(pronounced ma-kú-lay-lay) "the
dance of the sticks"
The exact origins of the dance called Maculele are not certain, however
there are many stories and legends surrounding its history. It is agreed
that Maculele was created by enslaved Africans working on the sugar cane
plantations. The sticks used in the dance resemble stalks of sugar cane,
and the "Facao" or machete often used in the dance is the tool used to
cut sugar cane.
Some stories talk about Maculele being a dance done by enslaved Africans
on the senzala, their living quarters on the large plantations. It may
have been to celebrate harvest time, or as a way to practice defending
themselves. Possibly, like the martial dance capoeira, this dance was a
martial art form disguised as a celebration dance. Escaped slaves would
use the movements to battle the "captains" who would hunt them, using sticks
straight out of the fire that were still burning.
Other stories say it is related to a battle between tribes in Africa.
One such story is that of a village whose people went to hunt and left
a single boy to protect the children and women. A neighboring tribe attacked
the village, and the boy picked up two sticks on the ground and ran around
with so much energy and bravery that he chased away all the attackers.
When the hunters returned he became a big hero and they created the dance
of Maculele in honor of his bravery and spirit.
Maculele is similar to some dances of the indigenous people of Brazil.
There may have been some mixing of African and indigenous cultures to create
the movements of maculele, however the music and songs are mostly African,
(sung in Yoruba) and Portuguese.
Maculele is most closely tied to the city Santo Amaro in the interior
of the Brazilian state of Bahia.
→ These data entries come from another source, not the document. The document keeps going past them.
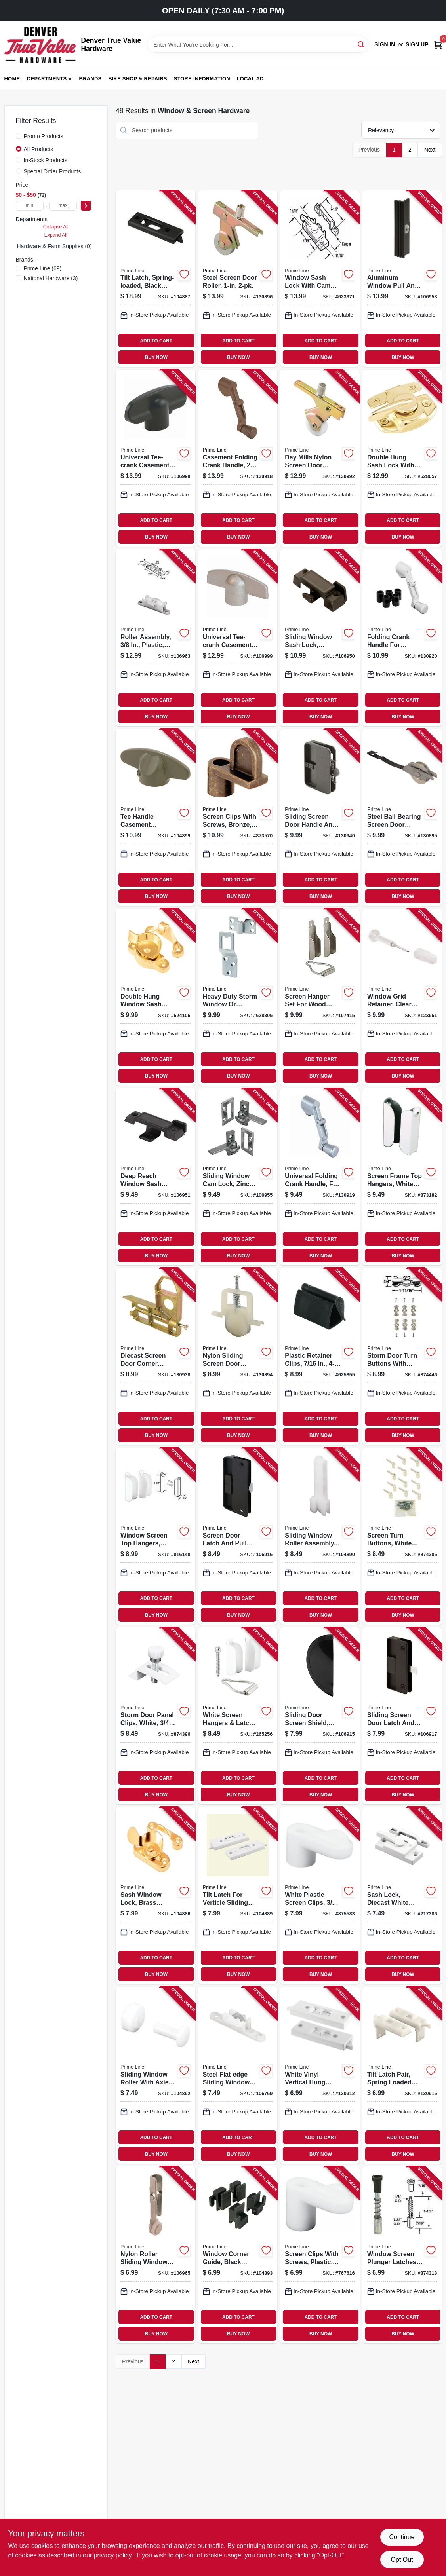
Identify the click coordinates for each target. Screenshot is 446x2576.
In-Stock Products (46, 160)
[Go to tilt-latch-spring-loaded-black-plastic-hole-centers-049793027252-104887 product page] (155, 278)
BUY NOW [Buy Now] (156, 357)
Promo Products (43, 136)
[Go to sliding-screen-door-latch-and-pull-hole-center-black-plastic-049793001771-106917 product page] (402, 1715)
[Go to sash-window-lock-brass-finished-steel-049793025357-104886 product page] (155, 1895)
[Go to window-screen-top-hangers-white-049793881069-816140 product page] (155, 1536)
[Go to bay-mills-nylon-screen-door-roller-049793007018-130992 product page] (320, 458)
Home (12, 79)
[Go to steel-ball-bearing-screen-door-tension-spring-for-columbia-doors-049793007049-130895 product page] (402, 817)
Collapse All (56, 227)
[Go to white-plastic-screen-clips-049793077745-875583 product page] (320, 1895)
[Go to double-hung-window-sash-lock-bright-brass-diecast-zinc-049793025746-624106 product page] (155, 997)
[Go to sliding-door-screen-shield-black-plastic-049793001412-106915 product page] (320, 1715)
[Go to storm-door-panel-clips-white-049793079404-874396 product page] (155, 1715)
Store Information (202, 79)
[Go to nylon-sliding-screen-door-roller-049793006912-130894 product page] (238, 1356)
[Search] (361, 44)
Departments (47, 79)
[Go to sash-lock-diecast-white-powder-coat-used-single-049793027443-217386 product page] (402, 1895)
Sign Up (417, 44)
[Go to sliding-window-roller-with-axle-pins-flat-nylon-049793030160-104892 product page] (155, 2075)
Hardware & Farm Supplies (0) (54, 246)
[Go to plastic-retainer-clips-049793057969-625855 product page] (320, 1356)
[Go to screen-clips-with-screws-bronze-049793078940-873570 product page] (238, 817)
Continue (401, 2537)
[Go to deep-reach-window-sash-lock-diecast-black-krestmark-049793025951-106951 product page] (155, 1176)
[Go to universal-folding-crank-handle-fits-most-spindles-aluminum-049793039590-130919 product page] (320, 1176)
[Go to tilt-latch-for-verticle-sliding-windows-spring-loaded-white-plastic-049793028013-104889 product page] (238, 1895)
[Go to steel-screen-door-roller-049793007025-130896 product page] (238, 278)
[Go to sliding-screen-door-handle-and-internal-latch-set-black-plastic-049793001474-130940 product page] (320, 817)
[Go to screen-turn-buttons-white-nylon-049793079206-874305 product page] (402, 1536)
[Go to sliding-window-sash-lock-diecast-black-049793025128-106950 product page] (320, 637)
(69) (43, 268)
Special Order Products (52, 171)
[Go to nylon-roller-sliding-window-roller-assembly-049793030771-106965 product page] (155, 2254)
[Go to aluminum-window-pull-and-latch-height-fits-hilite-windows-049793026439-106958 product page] (402, 278)
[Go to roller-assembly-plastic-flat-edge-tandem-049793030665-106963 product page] (155, 637)
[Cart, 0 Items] (438, 44)
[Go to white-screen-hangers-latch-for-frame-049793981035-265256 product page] (238, 1715)
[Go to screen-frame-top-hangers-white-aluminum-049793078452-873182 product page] (402, 1176)
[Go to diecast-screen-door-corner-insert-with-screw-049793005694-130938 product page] (155, 1356)
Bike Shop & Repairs (137, 79)
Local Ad (250, 79)
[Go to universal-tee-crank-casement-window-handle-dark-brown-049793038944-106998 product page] (155, 458)
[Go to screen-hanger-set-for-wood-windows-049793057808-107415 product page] (320, 997)
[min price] (30, 206)
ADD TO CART (156, 341)
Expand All (55, 235)
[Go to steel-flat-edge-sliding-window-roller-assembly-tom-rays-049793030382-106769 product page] (238, 2075)
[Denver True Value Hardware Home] (40, 45)
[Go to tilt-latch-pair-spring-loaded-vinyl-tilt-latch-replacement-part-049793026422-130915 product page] (402, 2075)
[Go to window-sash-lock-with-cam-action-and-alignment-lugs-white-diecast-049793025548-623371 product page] (320, 278)
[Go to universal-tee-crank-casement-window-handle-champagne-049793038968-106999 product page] (238, 637)
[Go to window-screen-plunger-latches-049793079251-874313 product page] (402, 2254)
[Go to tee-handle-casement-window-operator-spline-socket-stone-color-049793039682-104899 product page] (155, 817)
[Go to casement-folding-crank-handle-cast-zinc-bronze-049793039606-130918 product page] (238, 458)
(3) (51, 278)
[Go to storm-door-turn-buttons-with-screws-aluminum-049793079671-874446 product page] (402, 1356)
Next (430, 149)
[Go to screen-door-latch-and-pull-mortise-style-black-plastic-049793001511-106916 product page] (238, 1536)
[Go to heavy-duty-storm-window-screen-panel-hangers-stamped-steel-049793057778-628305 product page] (238, 997)
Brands (90, 79)
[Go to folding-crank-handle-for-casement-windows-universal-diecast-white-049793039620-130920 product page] (402, 637)
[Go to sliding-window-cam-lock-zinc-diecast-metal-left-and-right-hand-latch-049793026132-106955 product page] (238, 1176)
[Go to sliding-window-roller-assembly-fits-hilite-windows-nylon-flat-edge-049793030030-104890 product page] (320, 1536)
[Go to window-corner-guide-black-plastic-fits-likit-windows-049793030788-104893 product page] (238, 2254)
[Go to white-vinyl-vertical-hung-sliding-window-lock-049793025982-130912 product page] (320, 2075)
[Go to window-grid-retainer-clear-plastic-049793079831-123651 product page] (402, 997)
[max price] (63, 206)
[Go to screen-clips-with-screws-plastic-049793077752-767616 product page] (320, 2254)
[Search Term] (258, 45)
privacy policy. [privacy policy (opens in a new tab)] (113, 2555)
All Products (38, 149)
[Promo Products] (18, 136)
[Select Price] (86, 206)
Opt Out (402, 2559)
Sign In (384, 44)
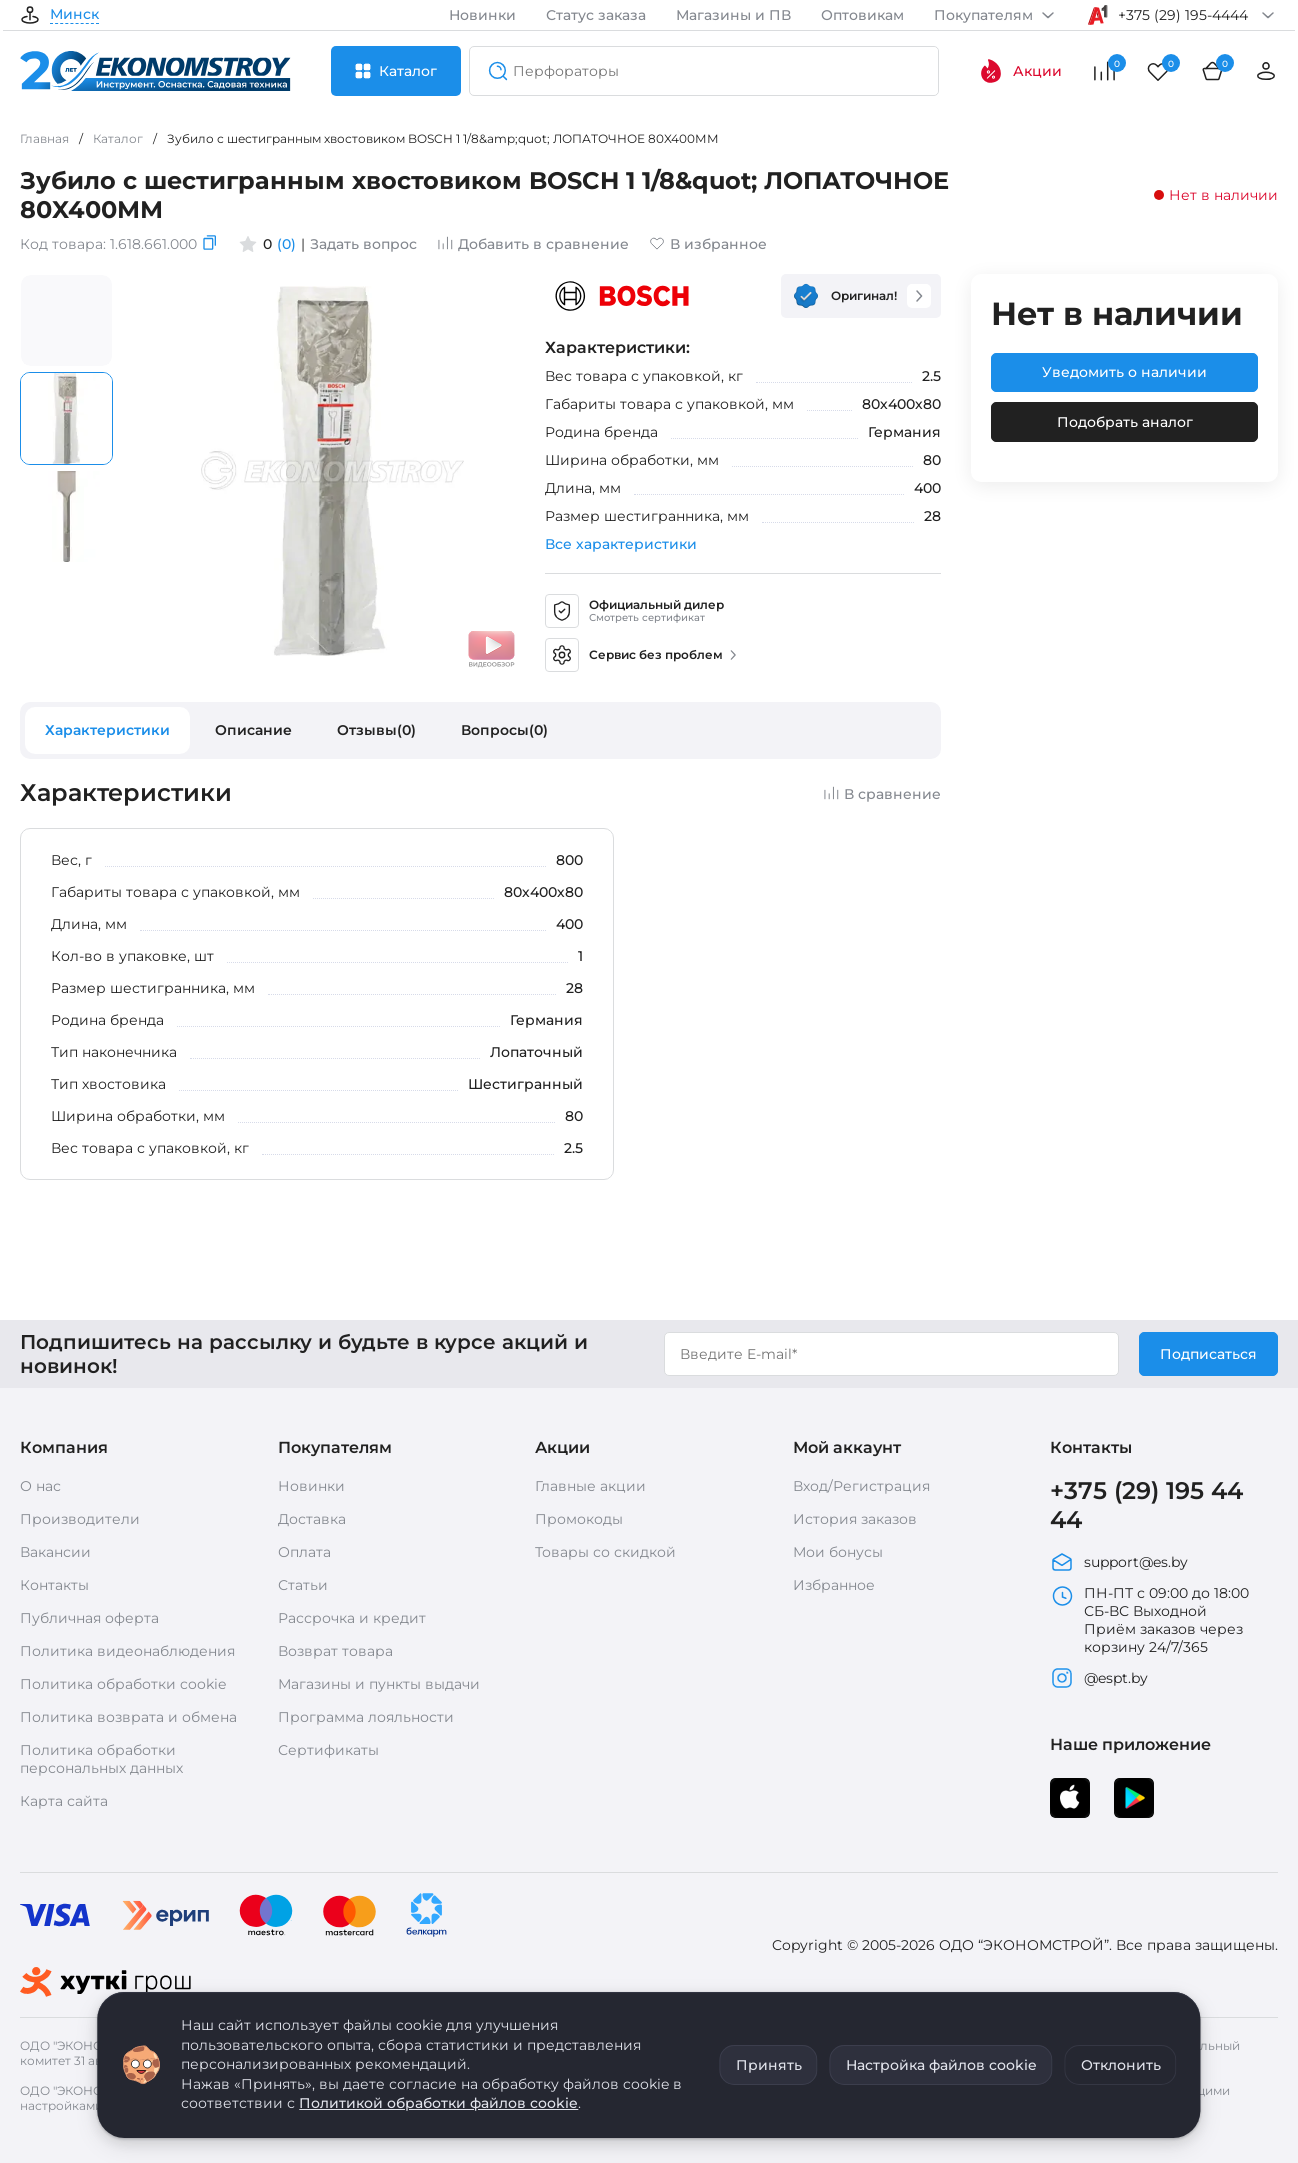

There is a story about Mestre Po-Po in
Santo Amaro that says he began to use movements of the dance in the streets,
clapping hands with a friend in order to get the attention of young women
that were passing by. In the early 1900's, Mestre Po-Po revived and refined
the dance of Maculele, and, by his act of forming a folkloric dance company,
this dance form became known throughout Brazil and beyond. Maculele is
performed by folkloric dancers in Bahia, and also has become a dance that
Capoeira schools throughout Brazil practice because of its similar roots
to those of Capoeira.
Aguas da Bahia, a dance
company led by Tania Santiago, performed Maculele in People Like Me 2003.